--- What is expected ---
Across the whole listing, find how many lines contain "Image", then write that number and nothing else.

--- Input material ---
☆ ☆ ☆ ☆ ☆

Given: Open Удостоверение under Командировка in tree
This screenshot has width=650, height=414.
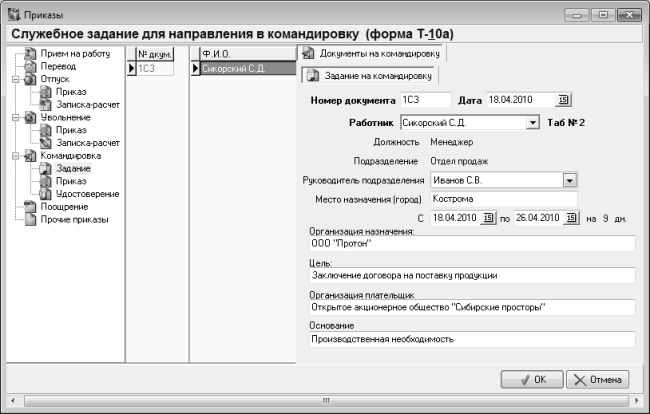Looking at the screenshot, I should [x=88, y=194].
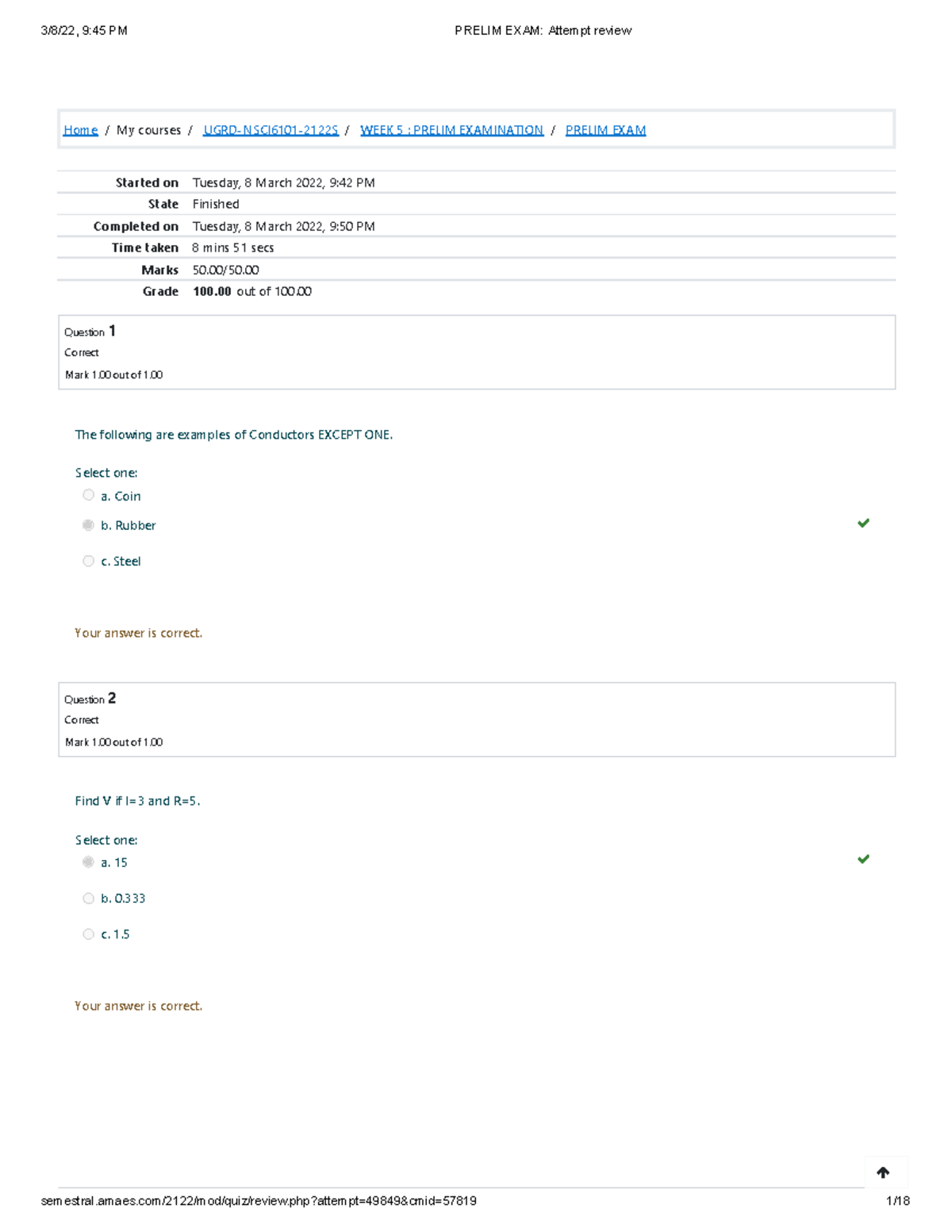Open the PRELIM EXAM breadcrumb link
Screen dimensions: 952x1232
[605, 129]
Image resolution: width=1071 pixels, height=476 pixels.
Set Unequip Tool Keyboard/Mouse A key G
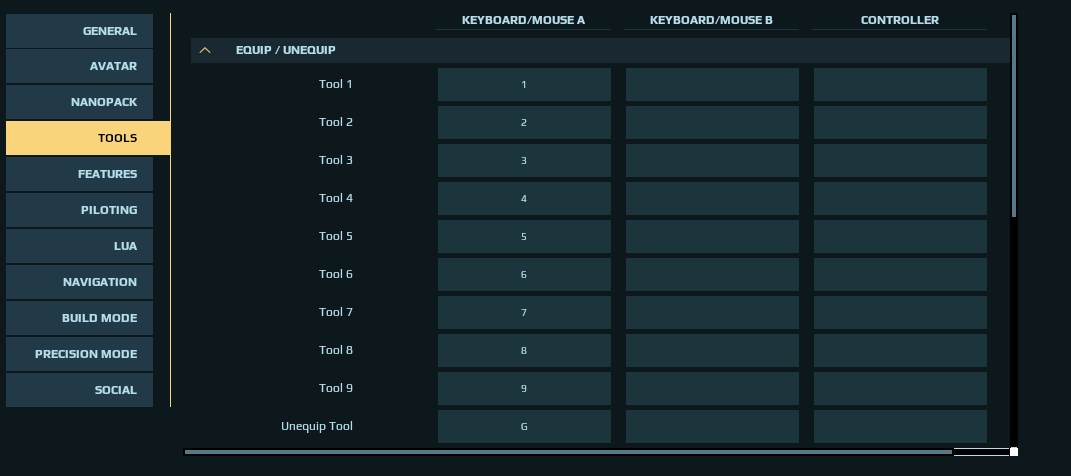pyautogui.click(x=524, y=426)
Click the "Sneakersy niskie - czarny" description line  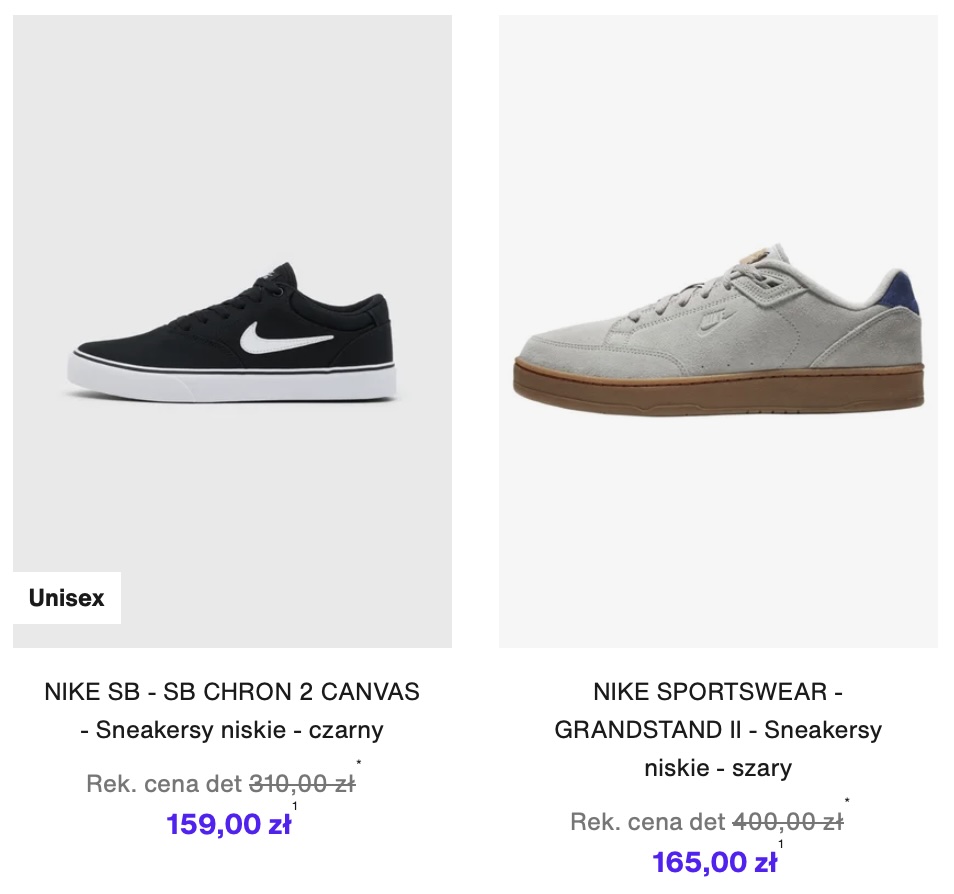[x=232, y=730]
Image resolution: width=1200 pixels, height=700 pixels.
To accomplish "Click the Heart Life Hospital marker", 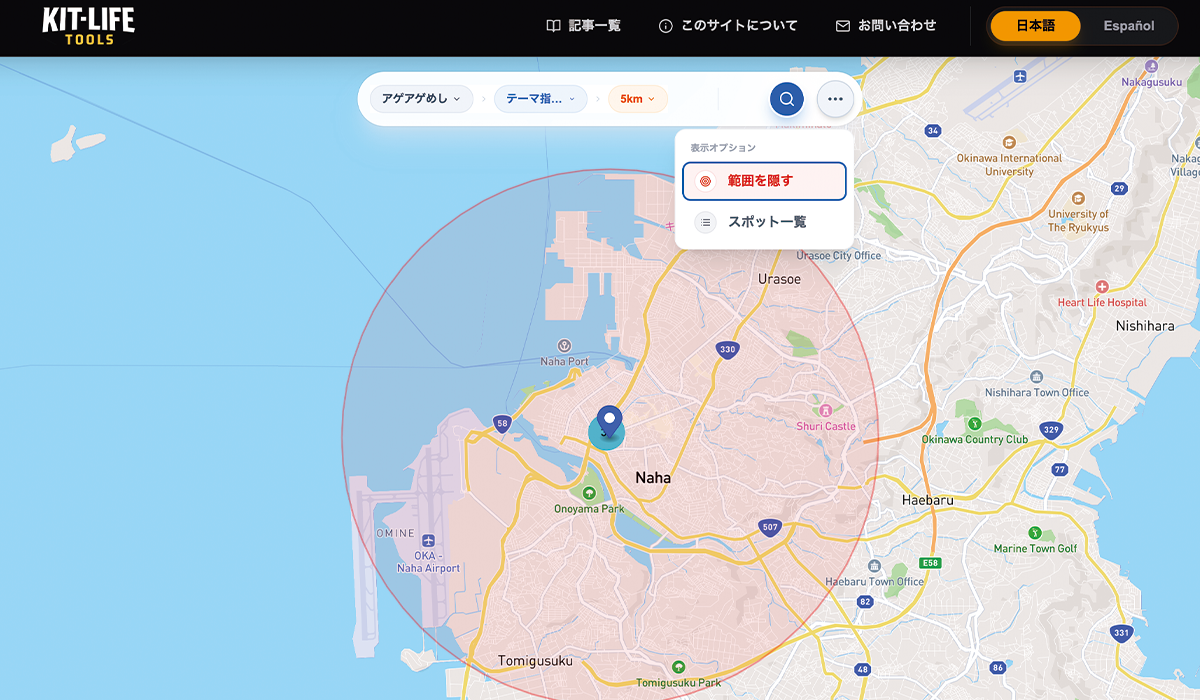I will (x=1102, y=286).
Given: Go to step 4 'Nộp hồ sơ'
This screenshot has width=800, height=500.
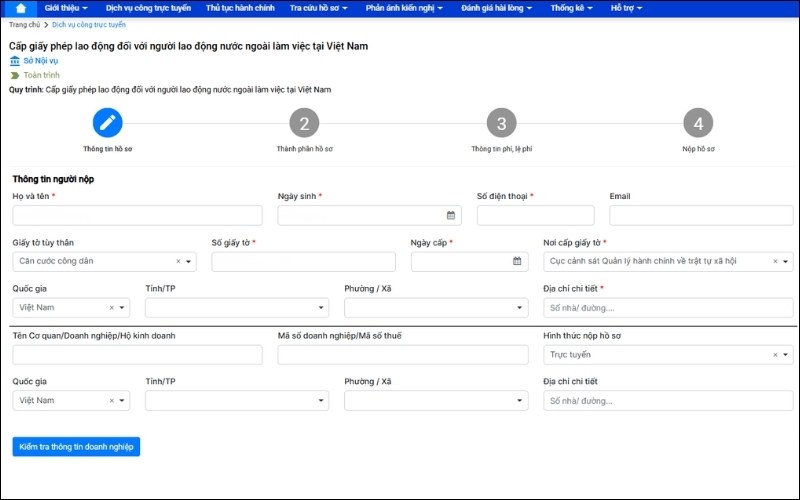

☆ ☆ ☆ ☆ ☆

--- Your solution ---
2